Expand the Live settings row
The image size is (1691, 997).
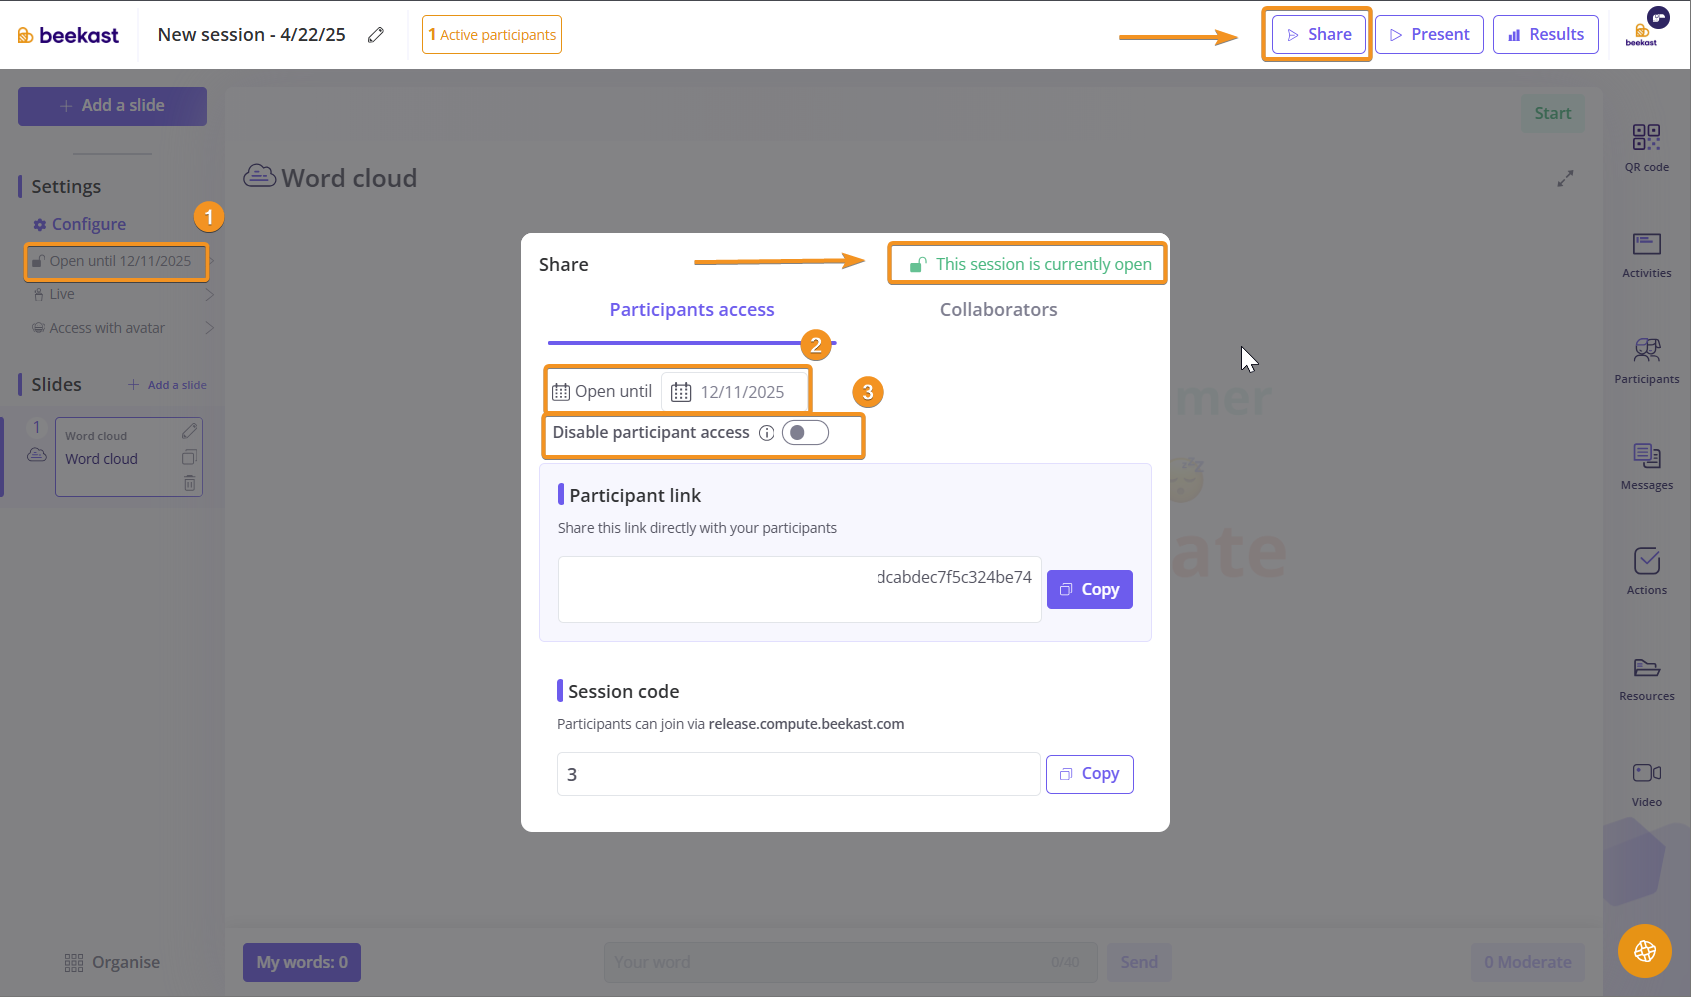[120, 295]
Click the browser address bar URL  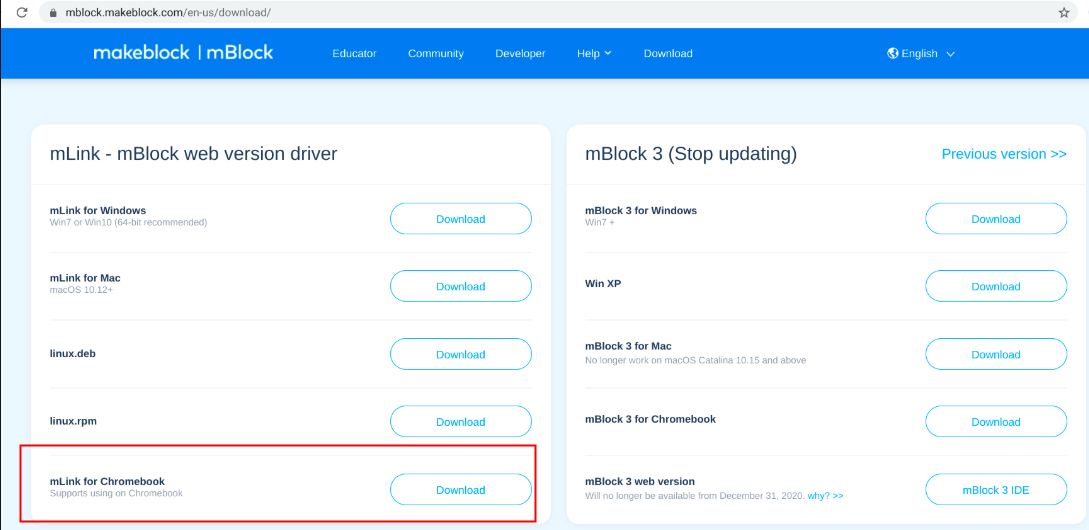168,13
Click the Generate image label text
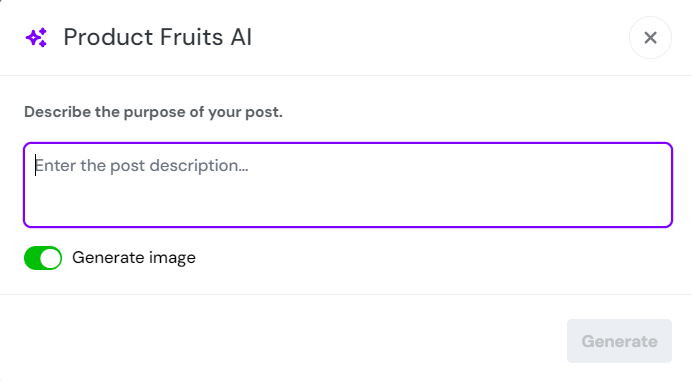 click(134, 258)
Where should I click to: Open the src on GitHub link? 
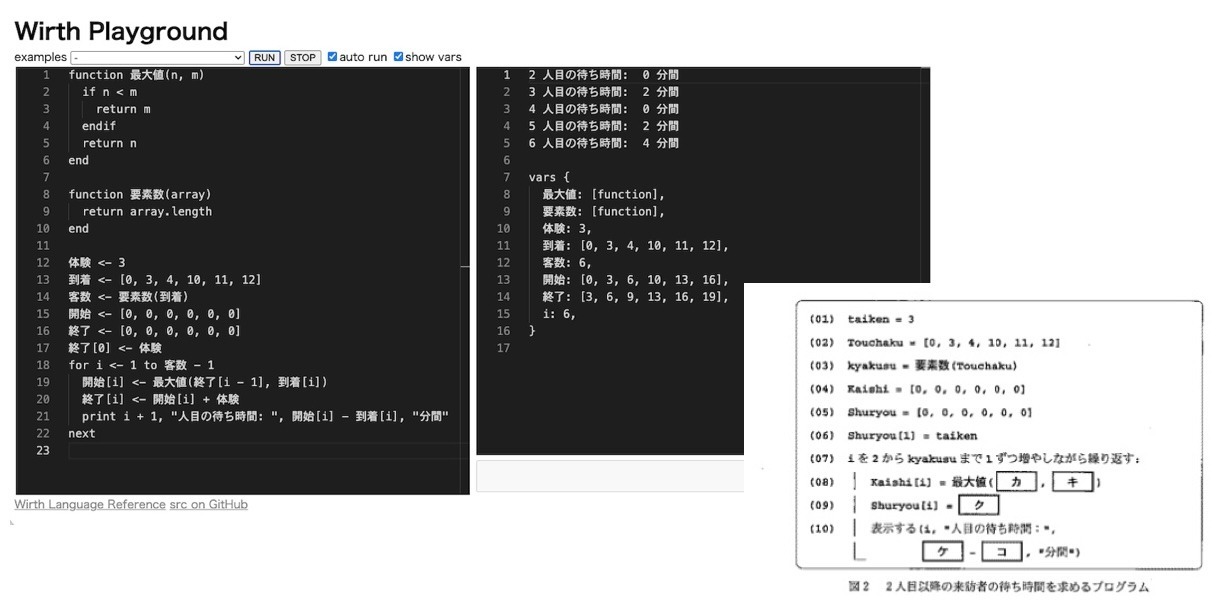208,504
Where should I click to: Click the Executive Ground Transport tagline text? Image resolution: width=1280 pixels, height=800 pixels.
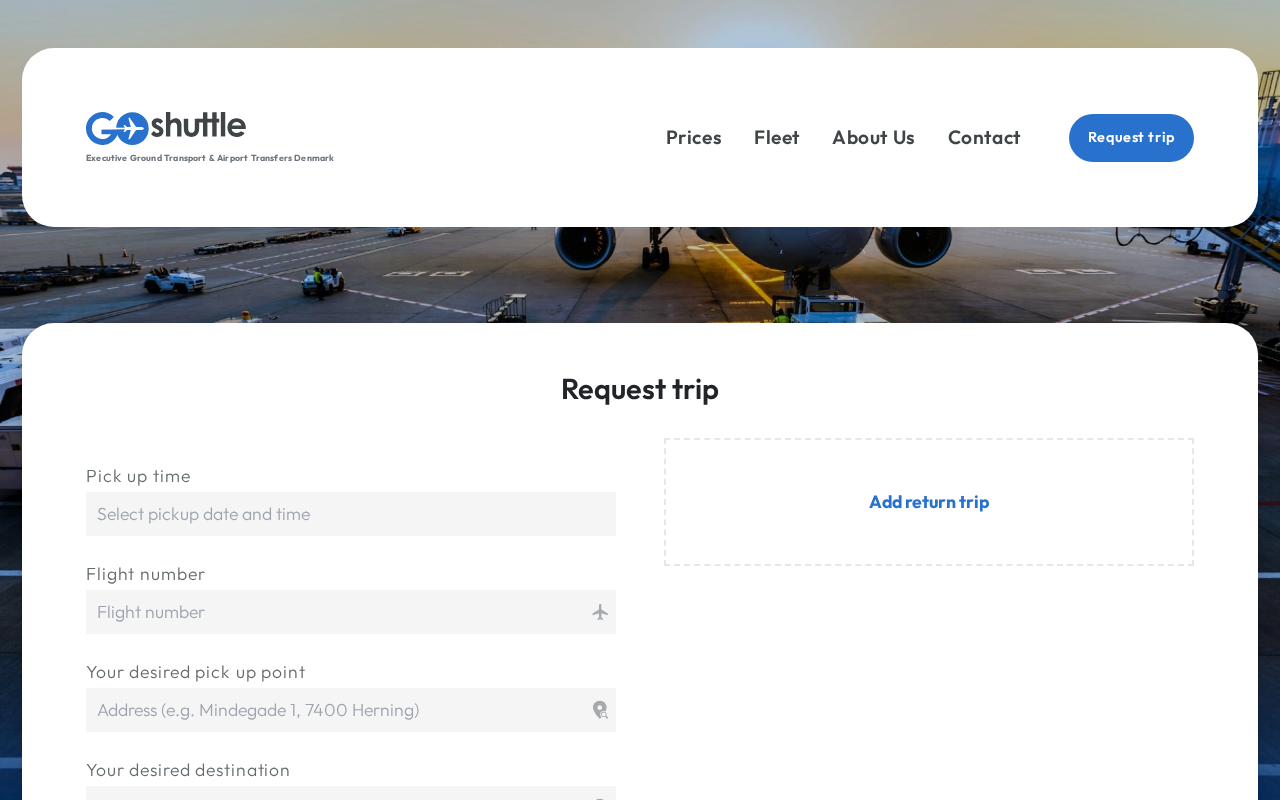[210, 158]
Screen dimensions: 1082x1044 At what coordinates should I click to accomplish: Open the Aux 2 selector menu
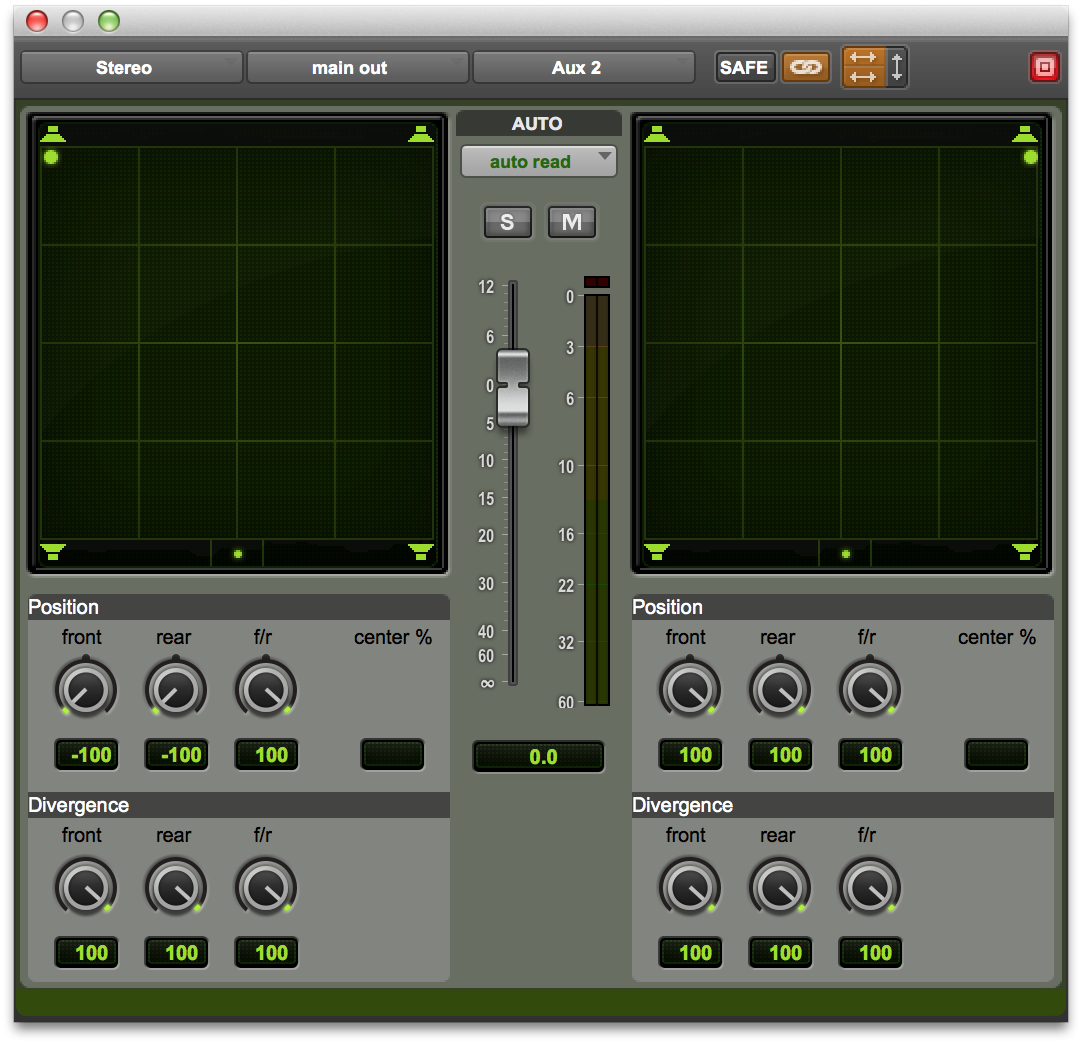(583, 68)
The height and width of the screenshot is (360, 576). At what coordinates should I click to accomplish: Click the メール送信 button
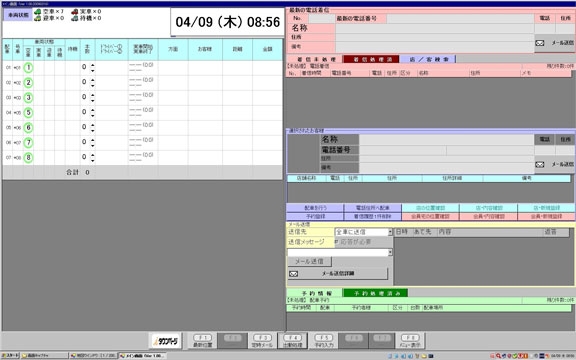[309, 262]
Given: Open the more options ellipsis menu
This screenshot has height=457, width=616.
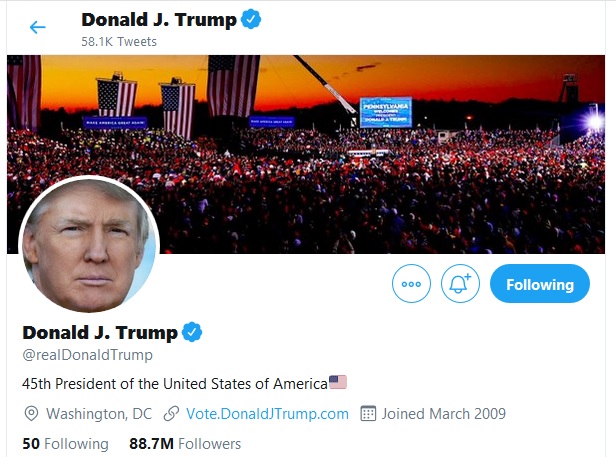Looking at the screenshot, I should pos(411,284).
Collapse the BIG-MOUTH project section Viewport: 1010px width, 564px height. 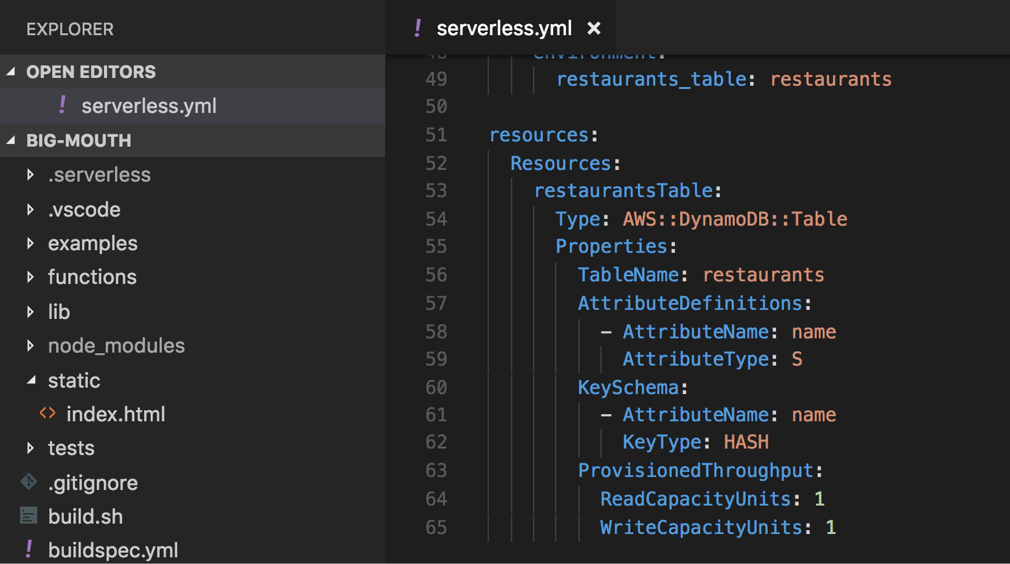pos(11,141)
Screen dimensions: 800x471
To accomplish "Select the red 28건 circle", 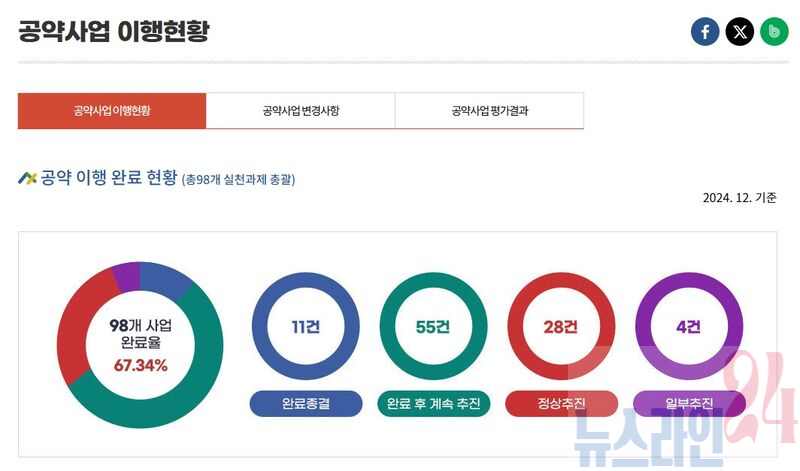I will point(561,327).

_ _ _ _

What is expected: Report each line of the records above that contains the word "Open", copying every such line in full.

Written answer:
Where should I click to: Open the src on GitHub link? 
Screen dimensions: 1082x1044 At what coordinates should I click to accomplish: Open the Aux 2 selector menu
Given: Open the more options ellipsis menu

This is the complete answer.